Ekonomi/politik neo-feodalisme berbeda dari neoliberalisme dalam tingkat pemaksaan yang lebih besar yang diperlukan untuk menghasilkan keuntungan secara historis yang belum pernah terjadi sebelumnya yang telah memungkinkan munculnya miliarder global. Otoritarianisme seperti ini diperlukan untuk memastikan tenaga kerja murah dan tidak pasti serta menjaga pengawasan dan regulasi negara terhadap ekonomi seminimal mungkin dan sesuai dengan kekuatan finansial dan korporasi global.

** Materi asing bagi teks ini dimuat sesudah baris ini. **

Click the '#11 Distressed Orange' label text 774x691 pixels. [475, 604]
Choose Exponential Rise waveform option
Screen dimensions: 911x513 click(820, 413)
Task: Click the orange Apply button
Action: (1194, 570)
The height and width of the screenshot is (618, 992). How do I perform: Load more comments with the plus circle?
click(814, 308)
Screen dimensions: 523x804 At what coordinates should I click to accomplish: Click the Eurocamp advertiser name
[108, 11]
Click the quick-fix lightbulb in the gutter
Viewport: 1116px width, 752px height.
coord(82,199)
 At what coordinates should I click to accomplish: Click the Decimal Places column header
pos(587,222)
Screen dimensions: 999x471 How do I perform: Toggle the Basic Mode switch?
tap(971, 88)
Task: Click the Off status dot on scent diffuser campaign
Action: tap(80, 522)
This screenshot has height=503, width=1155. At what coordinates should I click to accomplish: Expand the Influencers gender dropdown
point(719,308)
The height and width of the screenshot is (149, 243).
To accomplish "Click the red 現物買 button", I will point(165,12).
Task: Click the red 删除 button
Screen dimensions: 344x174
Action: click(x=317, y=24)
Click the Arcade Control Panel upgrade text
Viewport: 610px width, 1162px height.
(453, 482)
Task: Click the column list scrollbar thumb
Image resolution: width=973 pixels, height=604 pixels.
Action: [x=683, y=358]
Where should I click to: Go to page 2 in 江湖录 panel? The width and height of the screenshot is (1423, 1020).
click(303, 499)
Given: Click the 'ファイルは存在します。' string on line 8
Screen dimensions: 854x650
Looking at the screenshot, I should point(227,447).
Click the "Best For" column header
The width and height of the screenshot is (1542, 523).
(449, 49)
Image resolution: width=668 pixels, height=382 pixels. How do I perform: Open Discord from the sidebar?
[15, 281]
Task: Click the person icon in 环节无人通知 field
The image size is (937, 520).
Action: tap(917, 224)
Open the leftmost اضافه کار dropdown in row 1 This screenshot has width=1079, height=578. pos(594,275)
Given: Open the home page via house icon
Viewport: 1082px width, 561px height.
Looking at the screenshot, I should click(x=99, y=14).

MEMBACA  Sebuah Daftar Putar untuk Dikenang - The New York Times

Tetapi jika neo-feodalisme memang menjadi cara dunia saat ini, jika plutokrasi miliarder semakin meningkat, kemungkinan besar berarti bahwa demokrasi liberal mungkin semakin menuju bentuk pemerintahan otoriter. Kepemimpinan neo-feodal adalah yang tampaknya diperlukan oleh ekonomi “gig” dan “platform” kita.

Apakah ini berarti bahwa kapitalisme otoriter Rusia dan Cina mungkin mewakili bukan pengecualian, tetapi masa depan, demokrasi liberal?

Pendapat yang terungkap dalam artikel ini adalah pendapat penulis sendiri dan tidak selalu mencerminkan sikap editorial Al Jazeera.